Does the abrupt collapse of communist regimes in Eastern Europe arise only from errors in implementing the policy of state socialism, leaving the concept itself still a potentially valid one? Bartlomiej Kaminski argues to the contrary: state socialism is a fundamentally defective idea that was well carried out, enabling it to exist until its accumulated shortcomings made its survival extremely difficult. How did the flawed state-socialist system endure for so long? Why is it failing now? In answering these questions, Kaminski, who is both an economist and a political analyst, proposes a general theory and then applies it to the case of Poland. Contending that the breakdown of state socialism results from symbiosis of the state and the economy, the book describes how communist governments searched for tools that would replace the market mechanism and the rule of law. Doomed in advance by the absence of autonomy and competition, this search generated new crises by undermining the state's capacity to suppress individual interests and to direct the economy.

Originally published in 1991.

The Princeton Legacy Library uses the latest print-on-demand technology to again make available previously out-of-print books from the distinguished backlist of Princeton University Press. These editions preserve the original texts of these important books while presenting them in durable paperback and hardcover editions. The goal of the Princeton Legacy Library is to vastly increase access to the rich scholarly heritage found in the thousands of books published by Princeton University Press since its founding in 1905.


Product Details

ISBN-13: 9780691609010
Publisher: Princeton University Press
Publication date: 07/14/2014
Series: Princeton Legacy Library , #1187
Pages: 280
Product dimensions: 6.00(w) x 9.10(h) x 0.80(d)

Read an Excerpt

The Collapse of State Socialism

The Case of Poland


By Bartlomiej Kamínski

PRINCETON UNIVERSITY PRESS

Copyright © 1991 Princeton University Press
All rights reserved.
ISBN: 978-0-691-07880-9



CHAPTER 1

The Institutional Sources of Crisis-Generating Tendencies


The state socialist world today is collapsing. The root of its disintegration is the institutional structure of state socialism.
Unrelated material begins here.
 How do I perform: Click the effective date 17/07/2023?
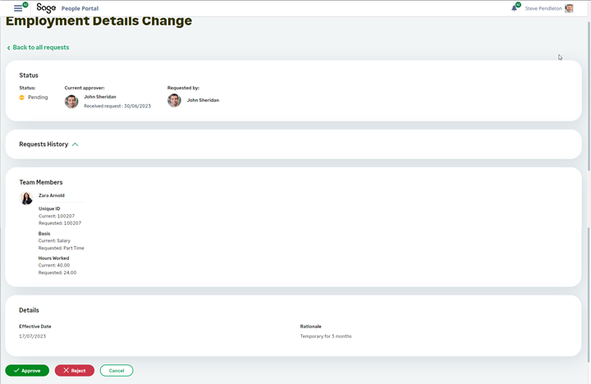[32, 336]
The collapse of state socialism is of its own making. Its institutional structures are inadequate to cope with external and internal challenges. The promise and threat of the crisis is that it cannot be solved without overhauling the basic institutions of a socialist society.

State socialism is set apart from other politico-economic systems by its institutional framework based on the fusion of the state and the economy as well as of the state and society. As such, it is a continuation of earlier political systems dominated by patrimonial bureaucracies and traditional hierarchies. This fusion defies economic and political rationality in the contemporary external environment characterized by rapid change. The design assumes away self-interest as a driving force of social change and puts the burden of responsibility for virtually everything on the state. The crisis is a failure of the state to respond to demands of society and the external environment. In other words, given the institutional constraints, a viable politico-economic order cannot be born without eradicating state socialism.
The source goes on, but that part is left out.